● **ASSIGNMENT**
Could you filter the records below and return each line that holds "divider"?

━━━ RECORDS SHOWN ━━━

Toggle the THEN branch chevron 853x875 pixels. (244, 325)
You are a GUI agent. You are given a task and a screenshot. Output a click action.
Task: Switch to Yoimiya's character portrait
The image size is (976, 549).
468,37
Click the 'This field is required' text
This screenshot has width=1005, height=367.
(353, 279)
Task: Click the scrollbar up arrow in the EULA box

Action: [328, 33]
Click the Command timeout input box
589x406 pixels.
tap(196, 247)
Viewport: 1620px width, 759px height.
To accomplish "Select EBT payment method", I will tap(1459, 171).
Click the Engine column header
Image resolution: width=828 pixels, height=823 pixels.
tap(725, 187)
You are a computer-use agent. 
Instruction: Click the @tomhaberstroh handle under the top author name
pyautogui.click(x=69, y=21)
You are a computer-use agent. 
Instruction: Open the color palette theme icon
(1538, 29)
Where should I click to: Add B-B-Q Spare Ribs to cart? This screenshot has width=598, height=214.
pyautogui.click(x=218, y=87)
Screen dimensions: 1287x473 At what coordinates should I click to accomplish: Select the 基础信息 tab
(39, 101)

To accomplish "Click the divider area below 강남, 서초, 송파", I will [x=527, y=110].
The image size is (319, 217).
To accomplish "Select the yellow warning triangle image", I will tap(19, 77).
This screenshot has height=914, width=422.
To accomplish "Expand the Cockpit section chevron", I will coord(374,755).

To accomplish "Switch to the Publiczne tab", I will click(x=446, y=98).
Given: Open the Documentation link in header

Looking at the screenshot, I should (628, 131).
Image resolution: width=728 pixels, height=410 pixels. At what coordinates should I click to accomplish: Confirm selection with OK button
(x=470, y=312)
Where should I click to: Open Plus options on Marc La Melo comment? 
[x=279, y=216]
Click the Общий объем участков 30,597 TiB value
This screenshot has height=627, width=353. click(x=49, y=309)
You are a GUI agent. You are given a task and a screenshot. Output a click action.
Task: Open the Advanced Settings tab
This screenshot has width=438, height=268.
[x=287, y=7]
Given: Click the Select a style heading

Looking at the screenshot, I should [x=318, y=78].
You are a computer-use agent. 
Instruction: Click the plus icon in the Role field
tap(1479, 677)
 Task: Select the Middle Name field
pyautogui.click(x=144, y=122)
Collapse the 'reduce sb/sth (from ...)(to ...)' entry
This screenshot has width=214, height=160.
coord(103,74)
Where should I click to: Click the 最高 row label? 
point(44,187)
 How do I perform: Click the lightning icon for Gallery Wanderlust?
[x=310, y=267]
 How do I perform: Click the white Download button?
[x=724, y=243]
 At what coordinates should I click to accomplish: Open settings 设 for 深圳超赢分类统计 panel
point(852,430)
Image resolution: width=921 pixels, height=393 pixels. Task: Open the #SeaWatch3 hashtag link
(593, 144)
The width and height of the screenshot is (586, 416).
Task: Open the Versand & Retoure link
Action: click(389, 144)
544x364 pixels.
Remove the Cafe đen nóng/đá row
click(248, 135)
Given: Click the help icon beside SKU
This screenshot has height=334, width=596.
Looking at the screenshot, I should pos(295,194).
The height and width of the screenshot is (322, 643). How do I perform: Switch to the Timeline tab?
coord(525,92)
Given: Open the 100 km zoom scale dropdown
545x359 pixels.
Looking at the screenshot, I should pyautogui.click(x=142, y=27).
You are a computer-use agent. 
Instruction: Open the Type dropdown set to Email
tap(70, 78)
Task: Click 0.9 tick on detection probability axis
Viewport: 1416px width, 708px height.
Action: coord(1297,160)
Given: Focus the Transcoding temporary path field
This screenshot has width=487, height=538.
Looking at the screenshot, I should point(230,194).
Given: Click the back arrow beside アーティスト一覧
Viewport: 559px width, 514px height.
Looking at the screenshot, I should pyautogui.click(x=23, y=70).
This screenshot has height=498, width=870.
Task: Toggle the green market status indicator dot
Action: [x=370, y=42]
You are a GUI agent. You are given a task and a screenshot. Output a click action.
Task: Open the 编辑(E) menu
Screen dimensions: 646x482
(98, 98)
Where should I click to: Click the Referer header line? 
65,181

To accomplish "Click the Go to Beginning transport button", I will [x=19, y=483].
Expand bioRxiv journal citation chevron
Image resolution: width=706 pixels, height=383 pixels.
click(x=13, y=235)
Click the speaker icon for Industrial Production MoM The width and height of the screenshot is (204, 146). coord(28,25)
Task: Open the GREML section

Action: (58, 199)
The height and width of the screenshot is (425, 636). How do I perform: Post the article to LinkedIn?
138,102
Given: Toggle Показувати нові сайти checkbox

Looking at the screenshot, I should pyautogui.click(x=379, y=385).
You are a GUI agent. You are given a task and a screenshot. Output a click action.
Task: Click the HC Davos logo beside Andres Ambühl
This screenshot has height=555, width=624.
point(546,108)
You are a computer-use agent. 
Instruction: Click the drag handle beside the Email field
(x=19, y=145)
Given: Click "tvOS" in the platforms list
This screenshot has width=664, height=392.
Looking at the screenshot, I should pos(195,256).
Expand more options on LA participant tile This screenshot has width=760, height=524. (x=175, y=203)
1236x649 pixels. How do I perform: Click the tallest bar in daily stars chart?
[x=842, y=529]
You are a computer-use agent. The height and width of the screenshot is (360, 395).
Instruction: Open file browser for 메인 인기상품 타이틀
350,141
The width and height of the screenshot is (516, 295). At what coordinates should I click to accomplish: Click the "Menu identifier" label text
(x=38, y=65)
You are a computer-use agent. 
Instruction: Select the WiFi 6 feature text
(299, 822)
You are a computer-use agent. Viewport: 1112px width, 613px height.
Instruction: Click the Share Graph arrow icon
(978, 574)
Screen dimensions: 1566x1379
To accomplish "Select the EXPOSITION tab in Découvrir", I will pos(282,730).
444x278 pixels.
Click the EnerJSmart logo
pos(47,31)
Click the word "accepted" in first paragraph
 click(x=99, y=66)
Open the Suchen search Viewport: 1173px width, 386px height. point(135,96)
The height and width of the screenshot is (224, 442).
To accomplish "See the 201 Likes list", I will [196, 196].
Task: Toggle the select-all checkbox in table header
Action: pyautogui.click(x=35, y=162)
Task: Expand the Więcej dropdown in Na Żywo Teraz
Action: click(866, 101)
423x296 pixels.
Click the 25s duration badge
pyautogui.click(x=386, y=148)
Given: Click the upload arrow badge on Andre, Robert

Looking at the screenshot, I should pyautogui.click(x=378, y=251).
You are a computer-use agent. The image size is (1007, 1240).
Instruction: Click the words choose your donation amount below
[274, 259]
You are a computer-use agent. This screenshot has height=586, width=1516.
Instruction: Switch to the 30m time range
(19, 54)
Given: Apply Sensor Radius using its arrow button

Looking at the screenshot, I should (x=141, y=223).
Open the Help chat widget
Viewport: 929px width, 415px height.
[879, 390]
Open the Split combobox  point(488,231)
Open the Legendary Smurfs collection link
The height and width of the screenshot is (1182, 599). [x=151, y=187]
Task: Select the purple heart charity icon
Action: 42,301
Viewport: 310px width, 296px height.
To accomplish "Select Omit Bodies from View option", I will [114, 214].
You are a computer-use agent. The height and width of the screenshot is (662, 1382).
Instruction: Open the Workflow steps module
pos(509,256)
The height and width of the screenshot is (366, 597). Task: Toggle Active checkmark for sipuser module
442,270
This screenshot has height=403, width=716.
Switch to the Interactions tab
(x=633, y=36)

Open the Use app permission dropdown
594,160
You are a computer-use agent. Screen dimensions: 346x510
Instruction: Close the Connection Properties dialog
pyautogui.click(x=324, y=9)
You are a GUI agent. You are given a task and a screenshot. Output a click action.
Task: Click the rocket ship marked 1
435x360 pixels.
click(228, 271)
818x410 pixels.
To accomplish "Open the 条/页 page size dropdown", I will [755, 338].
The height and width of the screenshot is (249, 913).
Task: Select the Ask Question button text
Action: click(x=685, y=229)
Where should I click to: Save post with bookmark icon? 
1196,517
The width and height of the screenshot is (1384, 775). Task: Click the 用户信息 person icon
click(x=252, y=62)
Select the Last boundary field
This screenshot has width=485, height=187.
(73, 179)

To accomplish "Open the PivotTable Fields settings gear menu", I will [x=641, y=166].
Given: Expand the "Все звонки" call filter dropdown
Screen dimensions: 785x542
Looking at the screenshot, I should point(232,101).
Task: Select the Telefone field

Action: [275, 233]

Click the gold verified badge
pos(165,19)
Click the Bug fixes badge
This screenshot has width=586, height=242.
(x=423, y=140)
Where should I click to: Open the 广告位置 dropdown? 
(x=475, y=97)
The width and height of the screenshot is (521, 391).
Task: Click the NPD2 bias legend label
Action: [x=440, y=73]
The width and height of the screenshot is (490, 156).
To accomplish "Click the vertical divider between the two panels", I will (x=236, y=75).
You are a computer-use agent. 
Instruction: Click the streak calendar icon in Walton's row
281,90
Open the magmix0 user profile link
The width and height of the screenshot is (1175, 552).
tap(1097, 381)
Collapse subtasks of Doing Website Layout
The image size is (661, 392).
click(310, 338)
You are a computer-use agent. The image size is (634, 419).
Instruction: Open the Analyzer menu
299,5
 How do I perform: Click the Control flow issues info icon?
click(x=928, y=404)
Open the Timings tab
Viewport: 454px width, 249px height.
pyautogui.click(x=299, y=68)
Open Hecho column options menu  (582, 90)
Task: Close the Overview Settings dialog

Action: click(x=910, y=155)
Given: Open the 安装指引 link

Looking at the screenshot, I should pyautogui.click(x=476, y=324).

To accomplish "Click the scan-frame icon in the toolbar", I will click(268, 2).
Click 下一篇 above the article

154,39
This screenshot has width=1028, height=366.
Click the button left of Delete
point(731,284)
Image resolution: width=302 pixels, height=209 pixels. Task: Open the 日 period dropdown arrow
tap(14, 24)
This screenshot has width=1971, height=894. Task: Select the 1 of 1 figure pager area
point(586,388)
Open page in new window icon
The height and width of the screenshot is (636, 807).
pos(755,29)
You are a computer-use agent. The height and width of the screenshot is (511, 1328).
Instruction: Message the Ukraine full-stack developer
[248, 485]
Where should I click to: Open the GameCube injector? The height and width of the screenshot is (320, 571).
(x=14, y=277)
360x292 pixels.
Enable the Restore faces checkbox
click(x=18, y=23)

━━━

● **TASK RESPONSE**
To accomplish "Click the divider area below 강남, 서초, 송파", I will [x=527, y=110].
To accomplish "Click the vertical divider between the two panels", I will (x=236, y=75).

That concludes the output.